Wednesday, May 20, 2009

FOIA proposals diluted in legislation

By Dana Heupel

Proposed legislation to revise the Illinois Freedom of Information Act is significantly watered down from recommendations to lawmakers by the Illinois Reform Commission, the state attorney general and others, according to the interim head of the Illinois Press Association.

“Only in Illinois would this be defined as reform or transparency,” Don Craven, the association’s interim executive director, said during a telephone news conference today. The association first learned of the changes about midnight Tuesday in a draft of the bill obtained from Illinois House leadership.

Craven, an attorney who has represented news organizations and others seeking public records for more than 25 years, said he and other press association staff will recommend that the organization’s directors oppose the legislation “if it moves forward in this fashion.” He said he favors the current Freedom of Information Act, which he still views as flawed, over the new proposal.

The proposed revisions will be Senate Bill 1265 but have not yet been officially filed in the General Assembly, Craven said. Among the recommendations that differ from those of the Reform Commission, the attorney general and media organizations are:

* Criminal penalties, which the organizations had proposed, are not in the new bill, although it does provide for civil penalties against government bodies. But that only means, Craven said, that “the taxpayers get to pay when a public official violates the law.”

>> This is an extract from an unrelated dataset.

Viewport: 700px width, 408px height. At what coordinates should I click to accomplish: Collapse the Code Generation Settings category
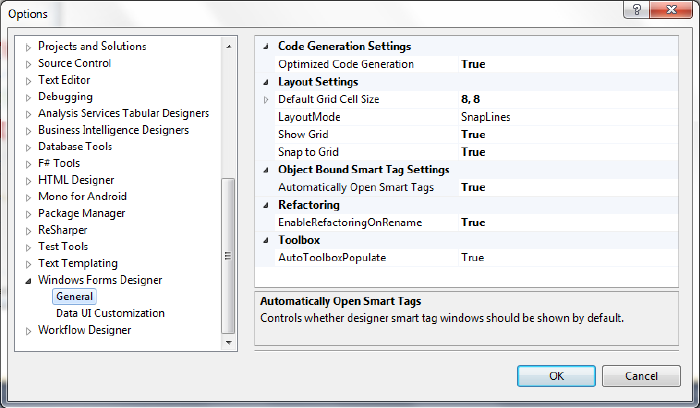click(x=266, y=46)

* Language that would have imposed a waiver of most exemptions from the act if a government body refused to respond to a FOIA request in the allotted time period has been removed.

* Certain automatic privacy exemptions in current law were deleted from the groups’ proposal but have been reinstated in the legislation. Among those automatic exemptions, Craven said, are “personnel files, medical files and ‘similar files,' whatever a similar file might be.”

* Every FOIA request would have to go through a public agency’s FOIA officer, and the agency could demand the request in writing. Although the initial time frame for the agency to respond to the request has been shortened from seven to five working days, under the new legislation, the clock won’t start running until the request is in the FOIA officer’s hands. That means it could be delayed if, for instance, the FOIA officer is on vacation, Craven said.

* Current law specifies that information requested under the FOI law should be provided in the format in which it’s kept – if an agency keeps electronic files, for instance, the requested information should be supplied in electronic form. That would no longer be required under the proposed changes, according to Beth Bennett, the press association’s director of government relations.

Craven and Bennett said they weren’t entirely happy with the final recommendations the Reform Commission, the attorney general and others made to the General Assembly because they had been weakened during the process, but the organization still supported those proposed revisions. With the revelation of the new contents of the legislation, the support “went from lukewarm to just pathetic,” Craven said.

"The attorney general strongly opposes these changes and will continue to fight to restore the bill to the form that was agreed on by the Illinois Reform Commission and all of our allies," said Cara Smith, deputy chief of staff for Attorney General Lisa Madigan. "The agreed-upon language was the result of months and months of hard work, and we feel it would bring a tremendous level of transparency to Illinois."